CMU-S3D-26-110
Software and Societal Systems Department
School of Computer Science, Carnegie Mellon University



CMU-S3D-26-110

Bootstrapping Contextual Understanding in Privacy-Preserving Smart Environments

Prasoon Patidar

June 2026

Ph.D. Thesis
Societal Computing

CMU-S3D-26-110.pdf


Keywords: Human Activity Recognition, Privacy-Preserving Sensing, Context-Aware Computing, Smart Environments, Ubiquitous Computing

Physical spaces instrumented with sensors that infer the activities of their occupants and offer them insights, automation, and assistance have been a longstanding vision of the research community and companies. Today, the technology that has made such understanding possible at scale typically relies on machine learning models built for high fidelity sensors like cameras and microphones due to the fact that there is ample training data available. This reliance on high fidelity sensors creates a tradeoff: to make a smart space understand you, you have to give up some privacy. In recent years, the research community has worked to shift this tradeoff by turning to "privacy-preserving" sensors like mmWave radars, thermal arrays, and motion sensors. These sensors observe enough of human behavior to be useful while revealing far less about the identity, appearance, or conversations of those being observed.

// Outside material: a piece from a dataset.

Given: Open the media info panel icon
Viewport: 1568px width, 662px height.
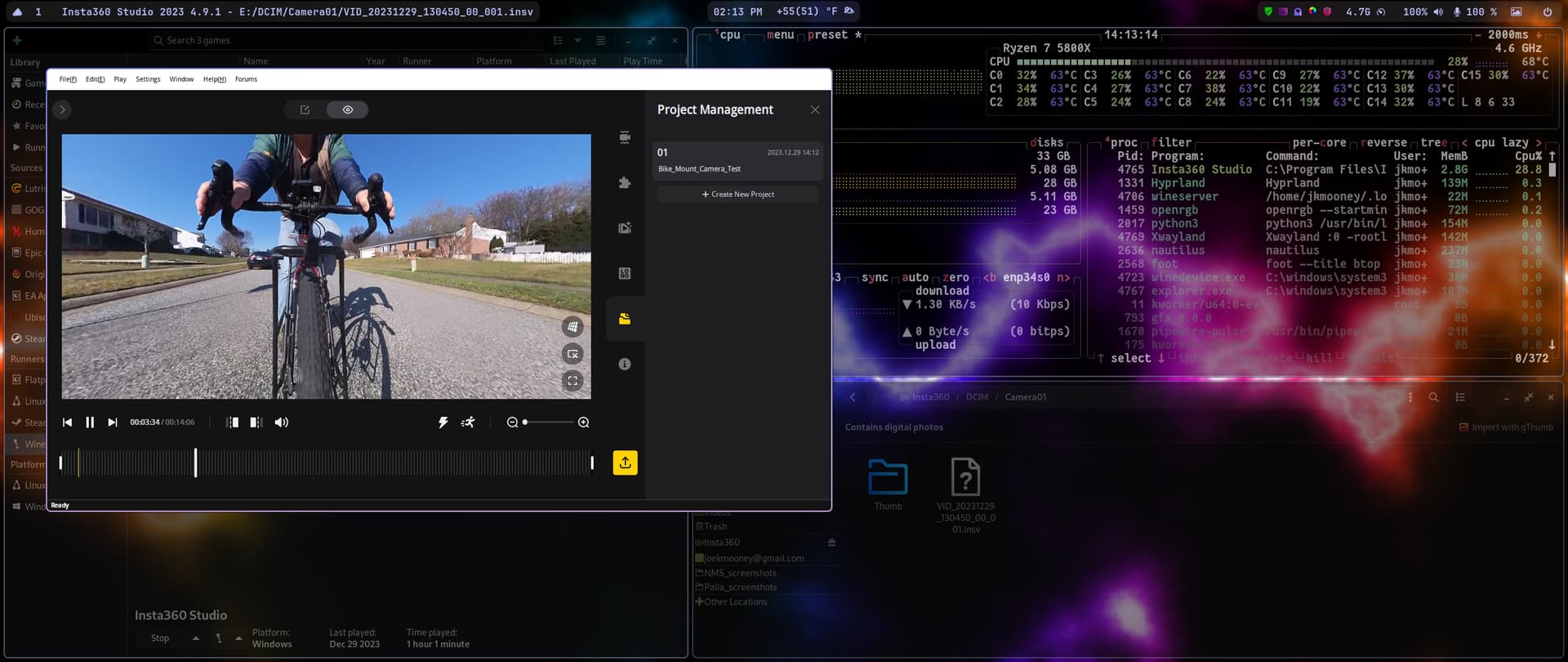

The machine learning models behind cameras and microphones scale because they are global: trained once on large labeled datasets, they transfer across environments with little adaptation. Privacy-preserving sensors do not have this property yet. Their signals are shaped by the physical environment, e.g., the sequence in which a collection of motion sensors activates depends on furniture placement, sensor position, and room layout. The same person, performing the same routine, produces a different signal pattern in a different home. Without global models, the understanding that these systems need is manually reconstructed in each new environment. Deploying a privacy-preserving sensing system today burdens users with hands-on involvement at every stage of the pipeline: labeling training data, defining which activities to detect, authoring rules that synthesize higher-level context, and navigating purpose-built interfaces to access insights. It is this per-environment human effort that prevents privacy-preserving sensing from moving beyond controlled research settings.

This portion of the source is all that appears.